In the face of this competition, there were a number of pamphlets which deserved immediate publication and which were unlucky on this occasion. Among the shortlisted entries, I would particularly like to pick out ‘From.’ As the title suggests, this is an understated and spare collection of genuinely powerful poems; it takes a writer of real skill and maturity to generate such an impact through suggestion and restraint. There is a distinctive and assured voice here, and a poet who will achieve very much.

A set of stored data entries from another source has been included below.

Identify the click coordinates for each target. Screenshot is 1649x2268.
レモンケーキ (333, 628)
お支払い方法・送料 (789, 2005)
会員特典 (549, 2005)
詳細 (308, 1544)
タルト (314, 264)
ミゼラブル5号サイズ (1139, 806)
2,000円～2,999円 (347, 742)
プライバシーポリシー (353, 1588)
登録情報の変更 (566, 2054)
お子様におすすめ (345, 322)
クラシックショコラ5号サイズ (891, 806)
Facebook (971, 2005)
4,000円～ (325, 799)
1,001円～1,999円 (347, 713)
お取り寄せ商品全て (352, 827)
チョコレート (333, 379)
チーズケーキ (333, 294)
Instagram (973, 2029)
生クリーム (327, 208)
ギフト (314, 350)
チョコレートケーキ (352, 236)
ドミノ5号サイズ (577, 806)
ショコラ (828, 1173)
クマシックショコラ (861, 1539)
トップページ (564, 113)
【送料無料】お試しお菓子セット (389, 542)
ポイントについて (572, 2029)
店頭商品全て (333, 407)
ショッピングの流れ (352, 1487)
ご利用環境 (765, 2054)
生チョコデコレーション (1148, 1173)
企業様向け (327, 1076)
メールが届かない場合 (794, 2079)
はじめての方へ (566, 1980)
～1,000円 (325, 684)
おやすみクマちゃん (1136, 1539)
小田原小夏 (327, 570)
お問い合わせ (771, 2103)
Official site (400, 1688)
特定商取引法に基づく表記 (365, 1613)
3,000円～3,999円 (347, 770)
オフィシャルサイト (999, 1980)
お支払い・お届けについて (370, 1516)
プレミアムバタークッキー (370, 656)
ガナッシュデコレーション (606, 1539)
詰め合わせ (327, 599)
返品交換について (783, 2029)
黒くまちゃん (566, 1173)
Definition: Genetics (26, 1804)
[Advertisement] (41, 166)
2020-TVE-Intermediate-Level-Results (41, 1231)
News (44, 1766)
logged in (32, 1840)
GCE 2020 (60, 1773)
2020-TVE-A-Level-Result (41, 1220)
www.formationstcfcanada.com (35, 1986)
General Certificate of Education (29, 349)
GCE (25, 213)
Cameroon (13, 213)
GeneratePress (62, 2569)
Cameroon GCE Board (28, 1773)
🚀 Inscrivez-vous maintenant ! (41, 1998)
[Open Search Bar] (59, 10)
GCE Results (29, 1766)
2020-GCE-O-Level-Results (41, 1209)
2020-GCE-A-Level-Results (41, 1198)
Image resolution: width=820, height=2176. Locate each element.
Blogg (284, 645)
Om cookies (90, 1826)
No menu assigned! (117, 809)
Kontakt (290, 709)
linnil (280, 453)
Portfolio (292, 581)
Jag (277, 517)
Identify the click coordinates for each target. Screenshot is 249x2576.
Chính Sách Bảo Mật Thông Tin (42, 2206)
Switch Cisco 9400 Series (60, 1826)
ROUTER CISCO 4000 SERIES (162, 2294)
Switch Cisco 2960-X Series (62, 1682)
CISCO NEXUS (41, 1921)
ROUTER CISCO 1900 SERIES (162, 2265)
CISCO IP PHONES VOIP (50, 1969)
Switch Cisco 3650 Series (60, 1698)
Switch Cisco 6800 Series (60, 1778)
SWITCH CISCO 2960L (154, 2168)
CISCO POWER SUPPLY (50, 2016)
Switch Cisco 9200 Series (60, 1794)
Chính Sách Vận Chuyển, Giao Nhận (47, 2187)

Lastly, I’d like to mention another wonderful pamphlet, ‘The Bends.’ Here is a writer steeped in the canon, channelling their influences to create excellent poems. ‘Please Follow the Yellow Line,’ ‘Stick People’ and the especially brilliant ‘A Lamp Shop’ were among poems here I will remember for a long time. Indeed, there were so many brilliant poems, in so many brilliant entries in the competition, only a tiny fraction of which there is room to mention here, that, as a judge, I can feel only immense gratitude for this experience and sorrow that, on this occasion, there couldn’t be more winners.